Mary Wilson loves what she does. Going out on stage, singing and performing to adoring audiences around the world is what she does best. She loves to create. She can’t help herself. She’s an artist. As an artist, Wilson enjoys creating good music. She’s been doing that for quite a while now, rising to stardom with the greatest female group of all-time before embarking on a successful solo career.
She’s a lifetime showbiz wizard, naturally ushering out touching love ballads and moving and grooving to the sound of bluesy jazz and a little bit of rock “n” roll. The former Supremes star will be doing her thing on stage tonight as the headliner in a “Tribute to Motown” at the Cerritos Center for the Performing Arts.
This is a one-night gig for those folks who love soul music and appreciate the lasting legacy that Berry Gordy and Motown have given to so many people around the world. Wilson won’t be on stage solo representing the Motown sound as she will have members of The Original Vandellas and The Contours performing their old hits as well. Wilson said anytime her Detroit music buddies can perform on stage with one another to do a performance, it is like getting together with family.
“It’s like a family reunion,” Wilson said in a phone interview with News4usonline.com.
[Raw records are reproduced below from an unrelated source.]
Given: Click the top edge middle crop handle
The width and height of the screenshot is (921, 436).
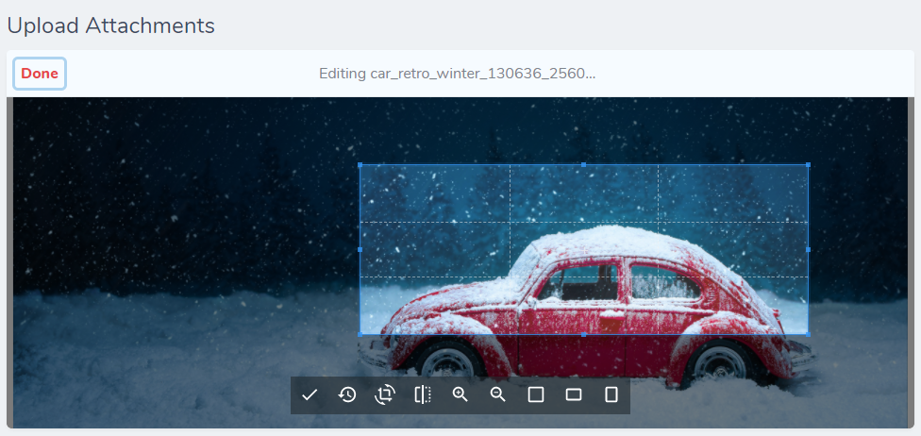Looking at the screenshot, I should [x=584, y=165].
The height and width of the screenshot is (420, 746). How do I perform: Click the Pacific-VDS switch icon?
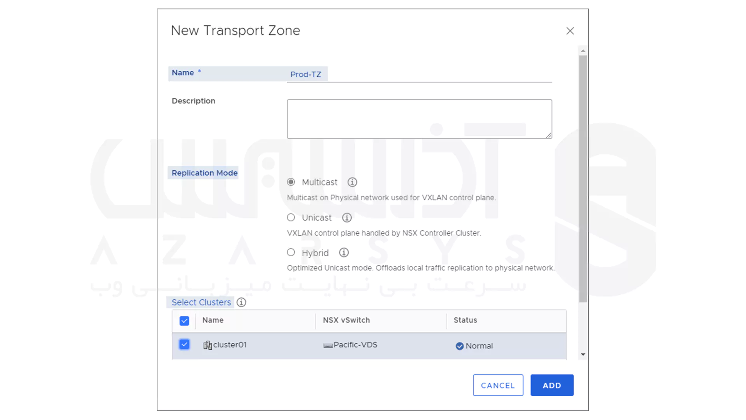tap(328, 345)
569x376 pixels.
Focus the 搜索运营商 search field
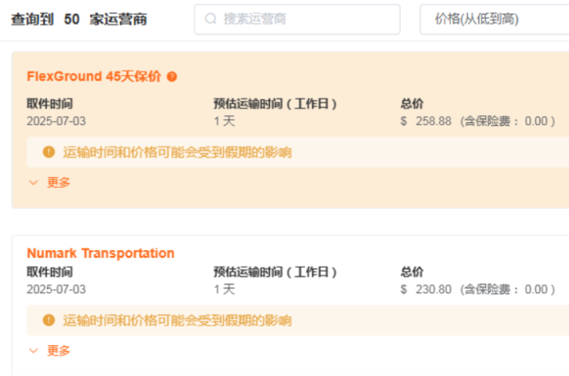pos(305,19)
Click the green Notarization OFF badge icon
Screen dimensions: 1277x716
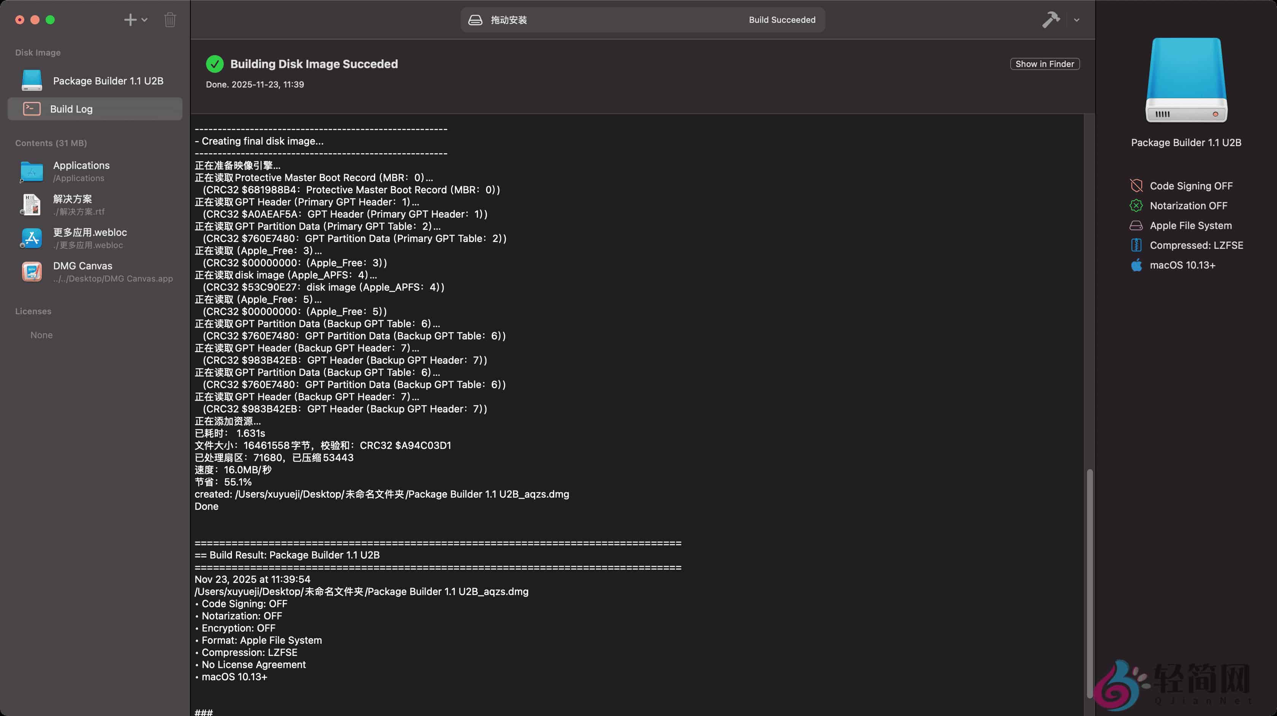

What Gordy achieved as the founder of Motown is perhaps unprecedented. He made black music a staple in the everyday lives of all people, regardless of race, gender or religion. From the unequaled songwriting of Smokey Robinson and Holland, Dozier, and Holland-to the graceful soul singing of Marvin Gaye, The Temptations, Mary Wells, Martha Reeves and Vandellas, and, of course, the beautiful and talented members of the Supremes-Motown was and still is the standard of soul music.
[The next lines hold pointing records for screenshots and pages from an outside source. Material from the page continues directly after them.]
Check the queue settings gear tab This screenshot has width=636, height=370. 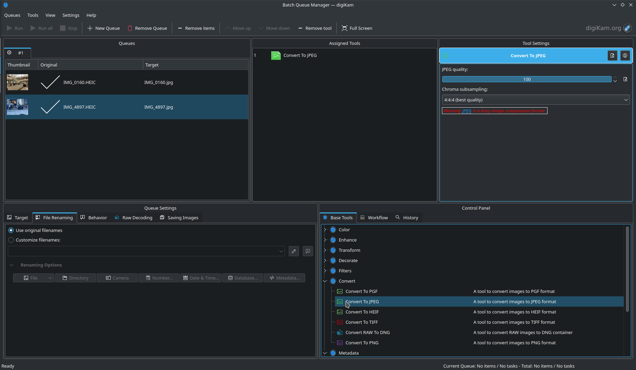9,52
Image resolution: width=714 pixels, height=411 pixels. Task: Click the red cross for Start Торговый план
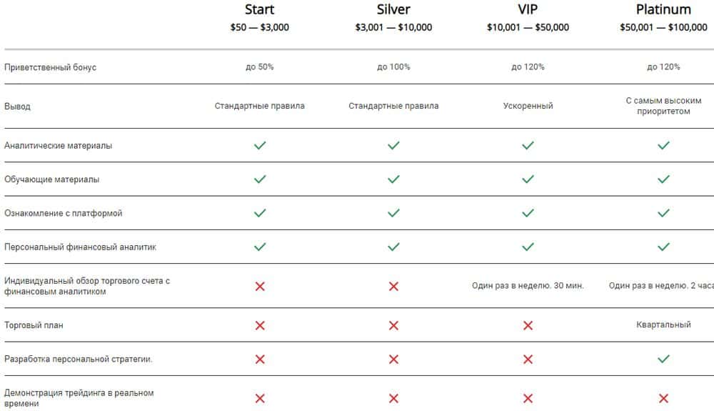(260, 325)
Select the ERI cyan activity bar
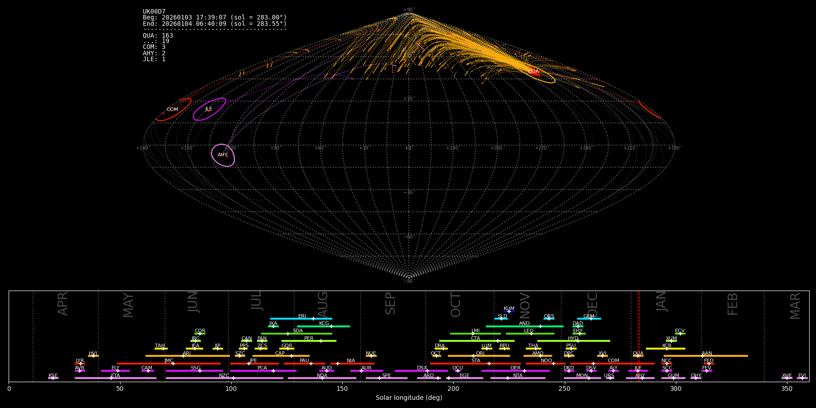This screenshot has width=816, height=408. [x=301, y=319]
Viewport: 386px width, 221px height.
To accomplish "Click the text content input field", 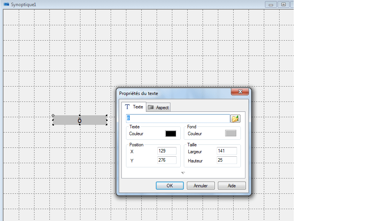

Wilson said there is something magical about the Motown sound.
“The 60s was a very special time,” Wilson said. “Berry Gordy and Motown had a great sense of what was out there. We all owe Berry Gordy a lot. Motown was great. There was something about the music. It crossed all boundaries. The music transcended everything.”
As an original member of the Supremes, along with Diana Ross and Florence Ballard, Wilson and the group enjoyed the type of fame and success that one can only dream about. Gordy and Motown gave the world three songbirds. The Supremes turned around and gave the world harmonious enjoyment, pumping out a dozen No.1 hits, including Baby Love, I Hear a Symphony and Back in My Arms Again. Wilson considers herself blessed to have had that opportunity.
“Having been with the Supremes, it was a dream come true,” Wilson said. “This was a time when it was a good time for people to become rich and famous, especially black people. We were there at a good time.”
The Vandellas were also there, cranking out their own niche in the midst of the talent-rich Motown machine. Among the hits that made the Vandellas popular were up tempo songs like Dancing in the Streets, Nowhere to Run, (Love is Like) A Heatwave, and Jimmy Mack.
The Contours with Joe Billingslea are best known for their dance-infused single, “Do You Love Me (Now That I Can Dance) hit that went to No. 2 on the Billboard music charts, so the crowd can expect to get up and move a little bit when the group hits the stage. Wilson, who has also become a well-known author after writing her bestselling autobiography, “Dreamgirl: My Life as a Supreme,” prefers to slow it down when she is singing, opting for the intensity of a love song rather than jumping all over the stage.
That doesn’t mean to suggest she’s lost a step or two from her Supremes’ heyday. Considering herself to be a rocker, Wilson still has the physical equipment, charisma and energy to wow any crowd. As long she is performing, Wilson says she’s having the time of her life. And she has no plans of slowing down.
“I love what I do,” Wilson said. “I’m out there all the time. When you’re in love with what you do, you don’t want to stop. The longevity is because I love performing.”